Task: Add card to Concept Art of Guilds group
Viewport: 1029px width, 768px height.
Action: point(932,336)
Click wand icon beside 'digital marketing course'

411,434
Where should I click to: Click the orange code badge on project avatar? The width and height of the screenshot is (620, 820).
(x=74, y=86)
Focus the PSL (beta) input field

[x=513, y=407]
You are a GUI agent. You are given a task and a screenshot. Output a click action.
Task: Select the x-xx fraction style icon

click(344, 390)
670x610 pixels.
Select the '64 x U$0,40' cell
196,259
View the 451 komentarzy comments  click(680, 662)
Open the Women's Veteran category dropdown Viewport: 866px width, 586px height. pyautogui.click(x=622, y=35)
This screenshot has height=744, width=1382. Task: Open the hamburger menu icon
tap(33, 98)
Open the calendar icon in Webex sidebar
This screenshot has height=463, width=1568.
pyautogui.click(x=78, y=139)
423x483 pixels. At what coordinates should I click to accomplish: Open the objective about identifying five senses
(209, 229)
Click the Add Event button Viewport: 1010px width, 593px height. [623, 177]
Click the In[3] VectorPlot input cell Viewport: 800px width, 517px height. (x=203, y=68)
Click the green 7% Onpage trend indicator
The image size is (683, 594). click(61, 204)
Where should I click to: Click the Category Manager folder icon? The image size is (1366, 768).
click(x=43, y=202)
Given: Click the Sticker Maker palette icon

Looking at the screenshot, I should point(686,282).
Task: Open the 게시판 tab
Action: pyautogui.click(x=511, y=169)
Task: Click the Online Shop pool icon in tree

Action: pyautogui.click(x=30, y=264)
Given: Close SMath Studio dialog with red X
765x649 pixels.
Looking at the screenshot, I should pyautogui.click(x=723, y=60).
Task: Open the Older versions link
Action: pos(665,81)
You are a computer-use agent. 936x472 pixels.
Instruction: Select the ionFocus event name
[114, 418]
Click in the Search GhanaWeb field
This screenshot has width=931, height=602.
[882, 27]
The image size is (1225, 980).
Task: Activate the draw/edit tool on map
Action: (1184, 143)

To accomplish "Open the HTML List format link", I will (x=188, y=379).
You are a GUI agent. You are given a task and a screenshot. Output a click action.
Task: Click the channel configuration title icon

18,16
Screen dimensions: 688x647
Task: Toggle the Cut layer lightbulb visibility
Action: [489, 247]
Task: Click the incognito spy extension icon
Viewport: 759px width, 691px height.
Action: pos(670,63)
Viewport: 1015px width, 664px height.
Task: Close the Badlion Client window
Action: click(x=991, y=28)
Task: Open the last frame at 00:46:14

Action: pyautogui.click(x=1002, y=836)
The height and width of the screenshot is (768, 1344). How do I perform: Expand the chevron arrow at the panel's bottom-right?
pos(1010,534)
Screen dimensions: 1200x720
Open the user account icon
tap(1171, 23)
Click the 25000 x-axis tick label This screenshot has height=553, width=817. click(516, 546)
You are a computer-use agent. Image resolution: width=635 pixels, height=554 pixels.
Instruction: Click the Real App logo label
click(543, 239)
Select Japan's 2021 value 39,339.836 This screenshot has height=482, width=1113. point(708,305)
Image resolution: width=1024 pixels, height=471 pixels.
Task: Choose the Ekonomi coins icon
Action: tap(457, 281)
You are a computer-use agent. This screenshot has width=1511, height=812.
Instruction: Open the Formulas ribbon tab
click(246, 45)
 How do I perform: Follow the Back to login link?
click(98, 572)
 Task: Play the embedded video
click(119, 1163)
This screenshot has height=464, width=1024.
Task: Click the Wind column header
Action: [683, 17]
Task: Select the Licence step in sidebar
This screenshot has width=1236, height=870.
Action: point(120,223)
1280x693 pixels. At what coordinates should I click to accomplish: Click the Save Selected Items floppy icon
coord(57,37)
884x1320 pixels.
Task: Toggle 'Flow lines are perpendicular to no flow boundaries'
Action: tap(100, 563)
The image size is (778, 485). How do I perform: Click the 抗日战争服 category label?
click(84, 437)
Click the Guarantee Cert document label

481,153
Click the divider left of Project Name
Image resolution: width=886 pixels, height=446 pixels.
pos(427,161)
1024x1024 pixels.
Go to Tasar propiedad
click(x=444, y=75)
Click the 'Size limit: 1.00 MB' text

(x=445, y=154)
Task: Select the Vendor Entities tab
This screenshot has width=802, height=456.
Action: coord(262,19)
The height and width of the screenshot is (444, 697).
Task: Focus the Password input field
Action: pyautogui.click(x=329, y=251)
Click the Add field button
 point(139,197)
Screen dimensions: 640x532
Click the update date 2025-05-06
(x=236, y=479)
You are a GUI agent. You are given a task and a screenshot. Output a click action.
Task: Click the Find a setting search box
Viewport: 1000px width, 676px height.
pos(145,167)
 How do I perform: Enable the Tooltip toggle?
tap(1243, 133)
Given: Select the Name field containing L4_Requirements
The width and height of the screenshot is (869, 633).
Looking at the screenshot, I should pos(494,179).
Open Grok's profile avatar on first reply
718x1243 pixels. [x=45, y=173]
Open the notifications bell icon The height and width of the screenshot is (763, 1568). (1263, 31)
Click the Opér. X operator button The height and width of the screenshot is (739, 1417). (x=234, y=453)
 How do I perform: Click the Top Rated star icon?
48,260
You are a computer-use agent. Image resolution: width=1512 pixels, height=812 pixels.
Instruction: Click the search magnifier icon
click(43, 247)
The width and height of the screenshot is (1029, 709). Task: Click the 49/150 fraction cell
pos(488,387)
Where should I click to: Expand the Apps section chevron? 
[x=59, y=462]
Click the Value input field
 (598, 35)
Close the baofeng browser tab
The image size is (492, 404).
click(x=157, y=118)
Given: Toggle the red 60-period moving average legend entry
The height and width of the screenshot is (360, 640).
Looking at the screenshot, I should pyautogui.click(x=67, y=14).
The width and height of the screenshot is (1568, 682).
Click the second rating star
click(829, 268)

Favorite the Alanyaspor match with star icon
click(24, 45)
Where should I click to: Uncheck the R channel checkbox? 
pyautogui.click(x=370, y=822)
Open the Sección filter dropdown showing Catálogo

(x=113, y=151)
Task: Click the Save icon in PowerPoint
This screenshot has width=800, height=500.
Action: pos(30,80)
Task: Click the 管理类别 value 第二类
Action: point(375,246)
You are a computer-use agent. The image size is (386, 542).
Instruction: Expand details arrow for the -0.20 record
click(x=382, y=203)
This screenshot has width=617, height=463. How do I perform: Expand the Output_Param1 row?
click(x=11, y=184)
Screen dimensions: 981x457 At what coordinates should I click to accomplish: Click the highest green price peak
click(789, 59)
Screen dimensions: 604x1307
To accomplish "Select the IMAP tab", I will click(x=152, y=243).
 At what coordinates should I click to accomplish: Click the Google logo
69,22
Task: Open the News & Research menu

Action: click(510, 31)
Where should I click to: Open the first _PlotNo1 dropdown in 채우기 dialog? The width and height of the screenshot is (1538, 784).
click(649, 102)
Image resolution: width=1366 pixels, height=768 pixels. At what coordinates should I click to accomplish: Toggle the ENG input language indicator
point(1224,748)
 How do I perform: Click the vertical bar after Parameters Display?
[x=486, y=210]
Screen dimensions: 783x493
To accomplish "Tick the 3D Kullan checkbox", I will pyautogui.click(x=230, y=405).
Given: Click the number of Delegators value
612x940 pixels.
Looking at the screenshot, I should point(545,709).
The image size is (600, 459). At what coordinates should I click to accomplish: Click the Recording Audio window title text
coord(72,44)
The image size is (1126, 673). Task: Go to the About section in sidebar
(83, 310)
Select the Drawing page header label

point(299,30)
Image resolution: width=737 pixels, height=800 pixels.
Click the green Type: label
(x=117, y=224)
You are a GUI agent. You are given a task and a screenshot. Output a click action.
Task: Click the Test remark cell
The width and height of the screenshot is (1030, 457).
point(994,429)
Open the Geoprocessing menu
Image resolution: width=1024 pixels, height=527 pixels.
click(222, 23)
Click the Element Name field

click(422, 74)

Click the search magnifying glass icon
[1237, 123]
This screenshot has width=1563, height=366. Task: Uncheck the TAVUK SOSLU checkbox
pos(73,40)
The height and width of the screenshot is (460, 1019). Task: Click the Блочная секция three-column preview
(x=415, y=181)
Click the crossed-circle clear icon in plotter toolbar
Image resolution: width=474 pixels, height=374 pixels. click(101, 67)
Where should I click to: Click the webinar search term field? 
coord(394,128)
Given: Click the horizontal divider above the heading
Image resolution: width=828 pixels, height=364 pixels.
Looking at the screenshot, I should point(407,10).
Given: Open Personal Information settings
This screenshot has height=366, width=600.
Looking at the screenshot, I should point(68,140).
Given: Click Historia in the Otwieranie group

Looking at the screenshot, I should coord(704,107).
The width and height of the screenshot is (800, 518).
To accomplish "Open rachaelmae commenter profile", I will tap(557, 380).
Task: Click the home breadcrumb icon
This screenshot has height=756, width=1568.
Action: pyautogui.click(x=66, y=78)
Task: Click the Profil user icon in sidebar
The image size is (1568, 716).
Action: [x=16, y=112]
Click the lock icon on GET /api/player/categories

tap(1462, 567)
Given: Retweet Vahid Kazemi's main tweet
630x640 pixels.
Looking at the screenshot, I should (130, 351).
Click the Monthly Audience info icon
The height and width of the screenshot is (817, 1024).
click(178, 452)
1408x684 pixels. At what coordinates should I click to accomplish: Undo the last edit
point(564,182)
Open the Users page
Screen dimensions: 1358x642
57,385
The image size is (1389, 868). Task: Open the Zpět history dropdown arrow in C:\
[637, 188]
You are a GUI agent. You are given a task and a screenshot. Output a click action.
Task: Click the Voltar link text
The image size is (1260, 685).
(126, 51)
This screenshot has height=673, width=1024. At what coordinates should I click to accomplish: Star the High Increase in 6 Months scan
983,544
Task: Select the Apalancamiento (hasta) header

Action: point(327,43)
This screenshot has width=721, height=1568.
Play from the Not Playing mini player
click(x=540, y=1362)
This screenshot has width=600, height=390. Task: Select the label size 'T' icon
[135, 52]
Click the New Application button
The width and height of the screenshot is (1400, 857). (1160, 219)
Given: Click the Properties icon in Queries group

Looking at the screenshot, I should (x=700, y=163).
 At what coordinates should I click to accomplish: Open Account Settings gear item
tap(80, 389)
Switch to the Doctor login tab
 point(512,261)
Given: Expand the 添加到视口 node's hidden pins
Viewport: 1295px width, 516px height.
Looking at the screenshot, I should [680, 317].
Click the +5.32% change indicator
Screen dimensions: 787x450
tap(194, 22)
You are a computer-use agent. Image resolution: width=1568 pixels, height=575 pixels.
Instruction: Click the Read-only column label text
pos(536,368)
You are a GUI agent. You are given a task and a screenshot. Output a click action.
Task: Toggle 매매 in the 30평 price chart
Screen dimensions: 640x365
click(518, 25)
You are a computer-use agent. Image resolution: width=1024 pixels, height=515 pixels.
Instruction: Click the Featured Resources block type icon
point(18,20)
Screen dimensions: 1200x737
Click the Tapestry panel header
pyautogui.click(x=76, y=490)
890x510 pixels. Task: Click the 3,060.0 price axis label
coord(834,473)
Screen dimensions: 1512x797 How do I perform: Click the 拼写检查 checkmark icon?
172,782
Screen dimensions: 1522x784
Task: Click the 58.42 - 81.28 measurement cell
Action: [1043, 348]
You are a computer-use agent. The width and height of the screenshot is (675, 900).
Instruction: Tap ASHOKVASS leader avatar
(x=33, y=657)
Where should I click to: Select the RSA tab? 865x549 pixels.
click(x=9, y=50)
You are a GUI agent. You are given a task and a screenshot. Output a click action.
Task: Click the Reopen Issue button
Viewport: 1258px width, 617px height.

TASK GOAL: When the entries above show the word "will" in a line, copy that line out.

REPLY TO THE EXERCISE:
To accomplish "Open the HTML List format link", I will (x=188, y=379).
To accomplish "Select the IMAP tab", I will click(x=152, y=243).
To accomplish "Tick the 3D Kullan checkbox", I will pyautogui.click(x=230, y=405).
To accomplish "Open rachaelmae commenter profile", I will tap(557, 380).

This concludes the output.